Potassium (K) together with nitrogen (N) and phosphorus (P) are considered the three most important macronutrients in plant nutrition. However, studies focusing on K dynamics at the soil-plant interface have received much less scientific attention (from agronomy to soil and environmental sciences) than the other two in the trio (N and P), at least since the 1980s. The reasons for the lower interest in the “forgotten nutrient”, as Öborn et al. (2005) have nicknamed K, are multiple and remain unclear (from generous global and native soils reserves to a - possibly - less determinant role in plant physiology and crop yield). Nevertheless, the cycle of K’s marginality seems to be ending based on recent relevant contributions such as the present study. Another example is the book “Improving Potassium Recommendations for Agricultural Crops” (Murrell et al., eds.), also published in 2021, which marks 35 years after “the last major scientific book on potassium (K) in agriculture” (p. vii).

This renewed attention appears to stem from persistent negative K budgets reported in many agricultural systems around the world, suggesting widespread K depletion in soils under long-standing cultivation (Öborn et al. 2005; Rengel et al. 2008; Wang et al. 2008; Bell et al. 2021). As well specified by Rengel et al. (2008: 625), “although global K reserves are likely to be sufficient for hundreds (...) of years of agriculture, the profitability of agricultural production on marginal soils will increasingly rely on the efficient use of K”. 

The reviewed paper comes from an Argentine and US team and adds to the literature a timely 9-year trial focusing on soil K-depletion in the Argentine pampas (developed on four farms from the southern Santa Fe region), which have mostly been cultivated without potassium fertilization.

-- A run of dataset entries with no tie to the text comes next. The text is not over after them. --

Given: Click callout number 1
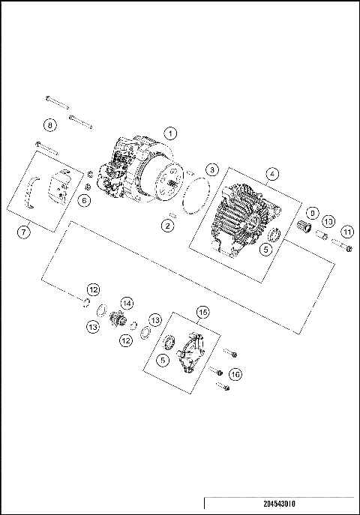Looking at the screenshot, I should [171, 133].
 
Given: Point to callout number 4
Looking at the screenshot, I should [272, 173].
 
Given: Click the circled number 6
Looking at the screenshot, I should [84, 200].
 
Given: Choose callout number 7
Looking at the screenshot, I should [24, 232].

Particular attention was given to the little studied vertical development of K in soil. In short, the article argues (i) for the need to rethink K budgets in vast cultivated areas in Argentina that face long-term depletion of rich native reserves, (ii) for the inclusion of the subsoil for a correct assessment of K availability, and, more fundamentally, (iii) to address the dynamics of the chemical fractions, or pools, of K (already complex and still to be satisfactorily clarified) along vertical transits to a depth of 100 cm of soil.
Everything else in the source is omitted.